Task directions:
Go through the lines below and copy any that hold the string "Open".
── Task inputs
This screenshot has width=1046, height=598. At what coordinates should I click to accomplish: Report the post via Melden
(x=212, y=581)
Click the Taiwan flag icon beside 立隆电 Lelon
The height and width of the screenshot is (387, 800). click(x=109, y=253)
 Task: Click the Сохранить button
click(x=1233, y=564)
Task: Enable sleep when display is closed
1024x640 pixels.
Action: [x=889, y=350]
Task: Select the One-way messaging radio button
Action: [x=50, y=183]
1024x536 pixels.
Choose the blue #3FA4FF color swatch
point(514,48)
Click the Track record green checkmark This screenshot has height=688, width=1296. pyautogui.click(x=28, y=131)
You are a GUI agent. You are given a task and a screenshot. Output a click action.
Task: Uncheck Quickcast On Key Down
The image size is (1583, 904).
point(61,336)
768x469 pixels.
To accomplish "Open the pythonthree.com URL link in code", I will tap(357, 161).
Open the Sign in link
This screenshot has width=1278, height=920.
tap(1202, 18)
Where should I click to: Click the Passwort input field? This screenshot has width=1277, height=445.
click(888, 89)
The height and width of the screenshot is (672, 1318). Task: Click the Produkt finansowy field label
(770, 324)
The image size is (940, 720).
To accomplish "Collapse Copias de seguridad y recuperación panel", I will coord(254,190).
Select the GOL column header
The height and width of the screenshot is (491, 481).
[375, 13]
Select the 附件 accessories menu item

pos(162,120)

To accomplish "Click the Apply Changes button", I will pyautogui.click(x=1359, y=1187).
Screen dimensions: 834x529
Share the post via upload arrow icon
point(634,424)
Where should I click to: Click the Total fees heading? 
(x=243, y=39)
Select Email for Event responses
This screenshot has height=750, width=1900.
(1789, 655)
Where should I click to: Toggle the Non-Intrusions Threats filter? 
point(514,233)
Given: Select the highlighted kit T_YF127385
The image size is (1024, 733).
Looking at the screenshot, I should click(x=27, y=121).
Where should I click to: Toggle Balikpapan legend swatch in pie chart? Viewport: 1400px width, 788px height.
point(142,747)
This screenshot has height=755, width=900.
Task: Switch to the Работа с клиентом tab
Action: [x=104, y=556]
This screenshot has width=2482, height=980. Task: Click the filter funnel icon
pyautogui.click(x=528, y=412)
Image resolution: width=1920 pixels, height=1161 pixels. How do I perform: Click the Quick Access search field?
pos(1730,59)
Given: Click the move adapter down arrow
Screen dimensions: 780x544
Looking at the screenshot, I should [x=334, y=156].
────
The completed task:
To accomplish "Open the pythonthree.com URL link in code", I will tap(357, 161).
Open the Sign in link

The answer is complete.